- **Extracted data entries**
··········
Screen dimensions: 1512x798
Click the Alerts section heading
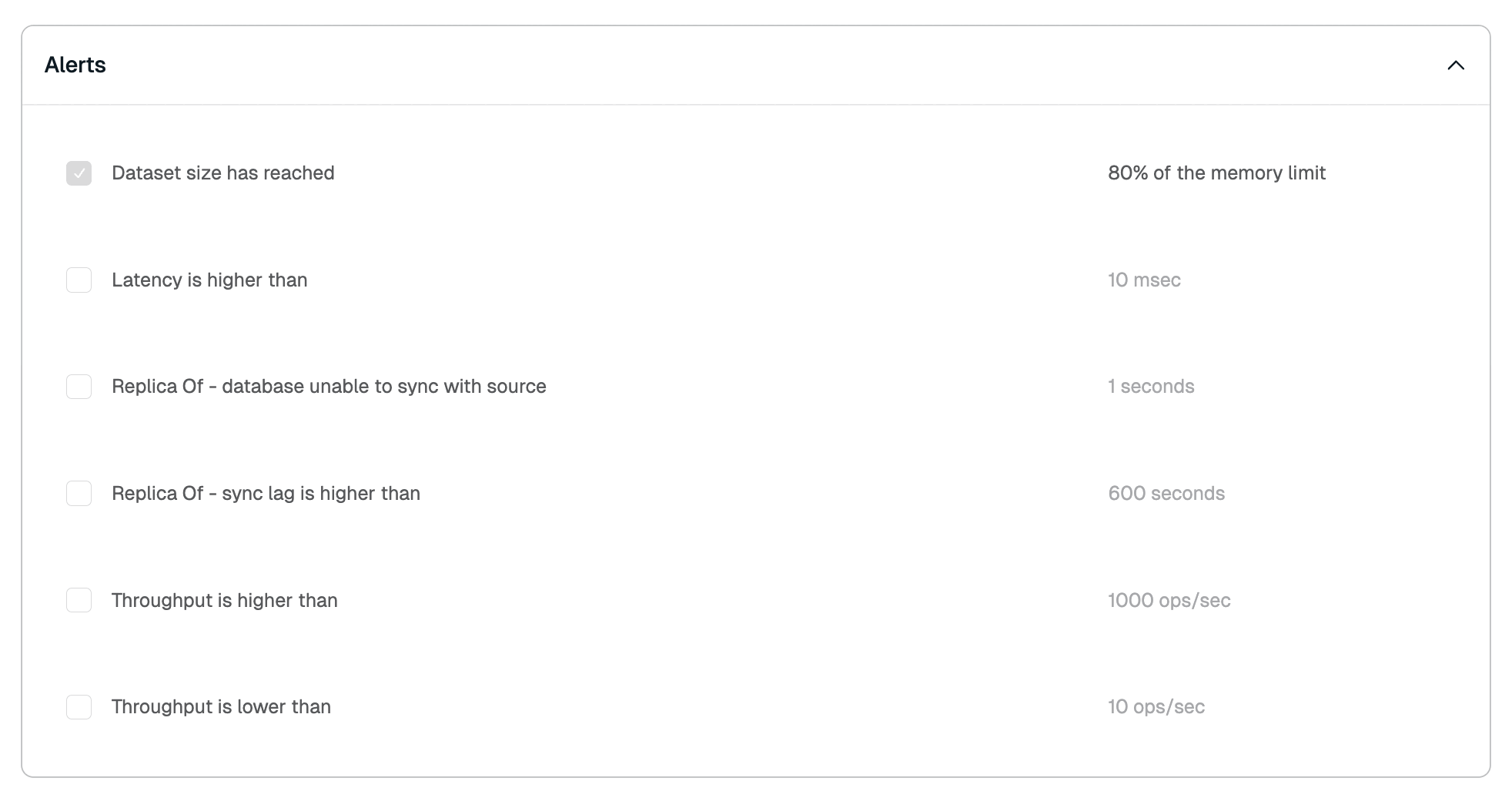pyautogui.click(x=75, y=65)
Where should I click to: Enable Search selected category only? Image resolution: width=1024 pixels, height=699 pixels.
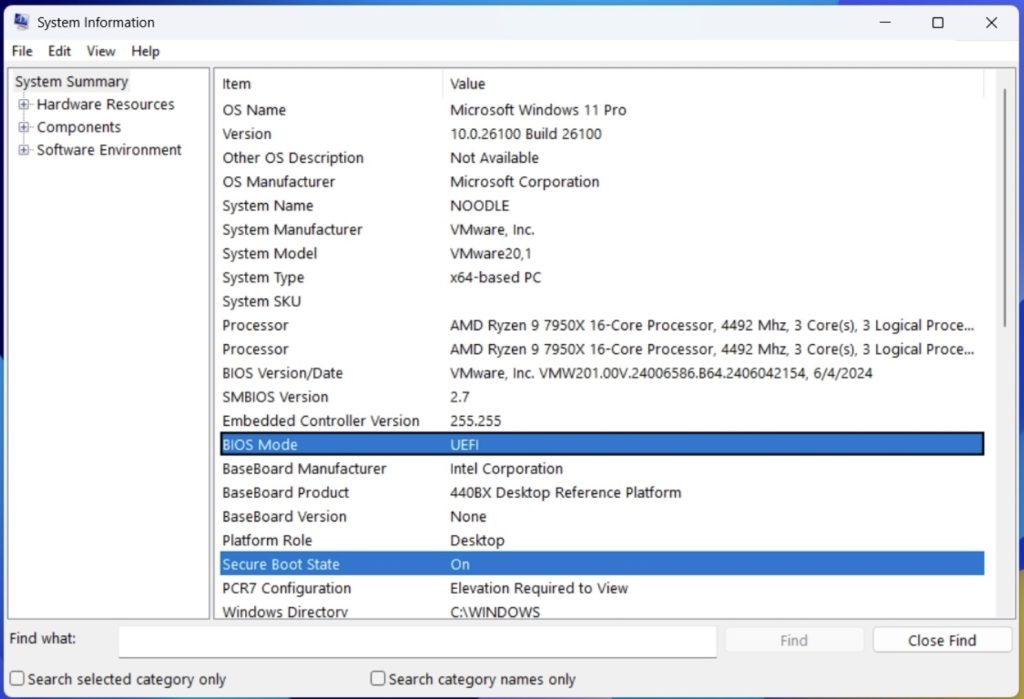pos(16,678)
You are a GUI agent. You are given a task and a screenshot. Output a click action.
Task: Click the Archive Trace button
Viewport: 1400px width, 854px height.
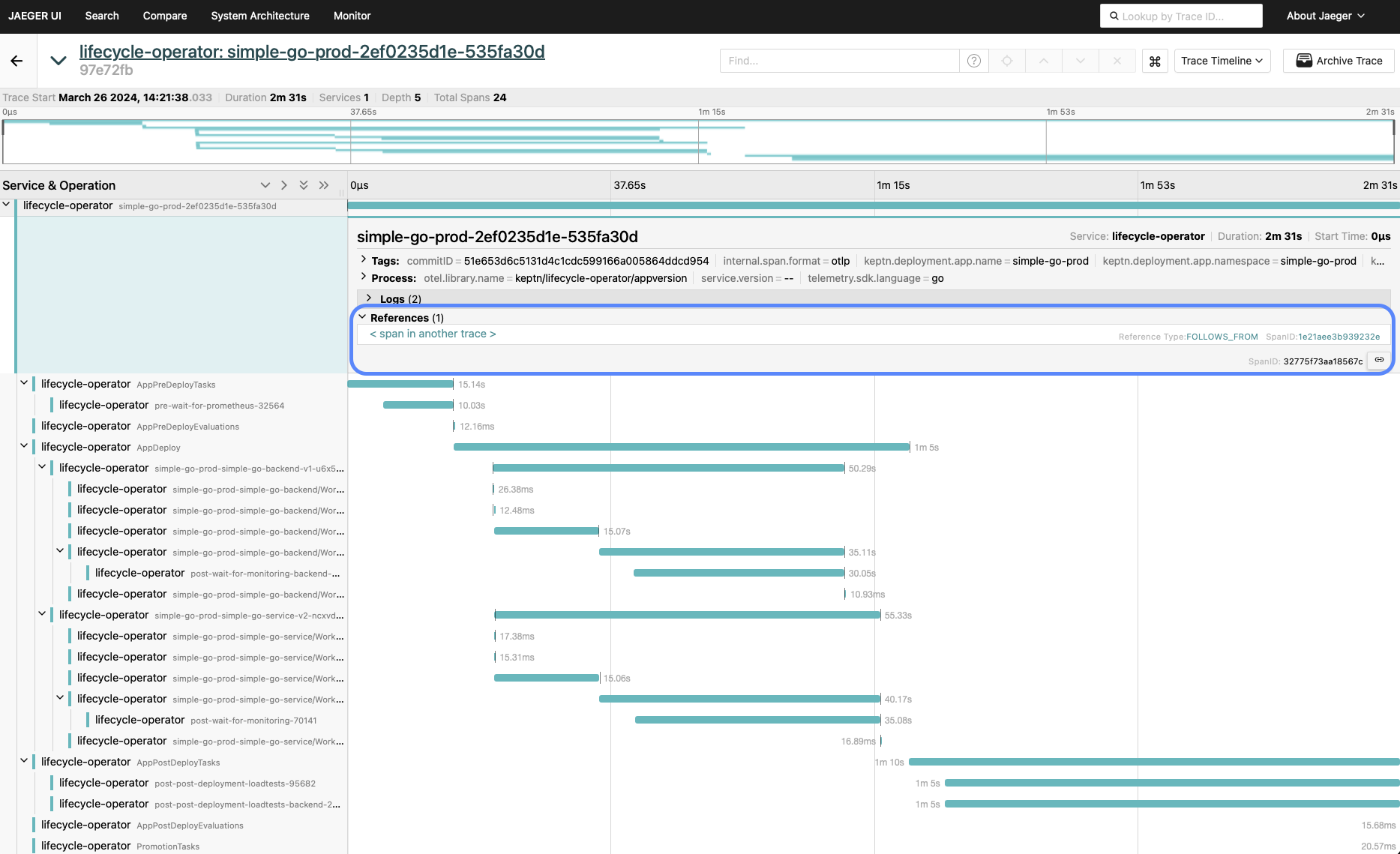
··········
- **Goal of the exercise**
Starting at the beginning of the entries and ending at the line that contains "pos(16,678)", rewrite those lines with "Alerts" swapped for "Notifications" and everything else unchanged. Leave the pictures out of your answer.

- **Completed task**
Screen dimensions: 1512x798
Click the Notifications section heading
pyautogui.click(x=75, y=65)
Where should I click to: Enable Search selected category only? Image resolution: width=1024 pixels, height=699 pixels.
pos(16,678)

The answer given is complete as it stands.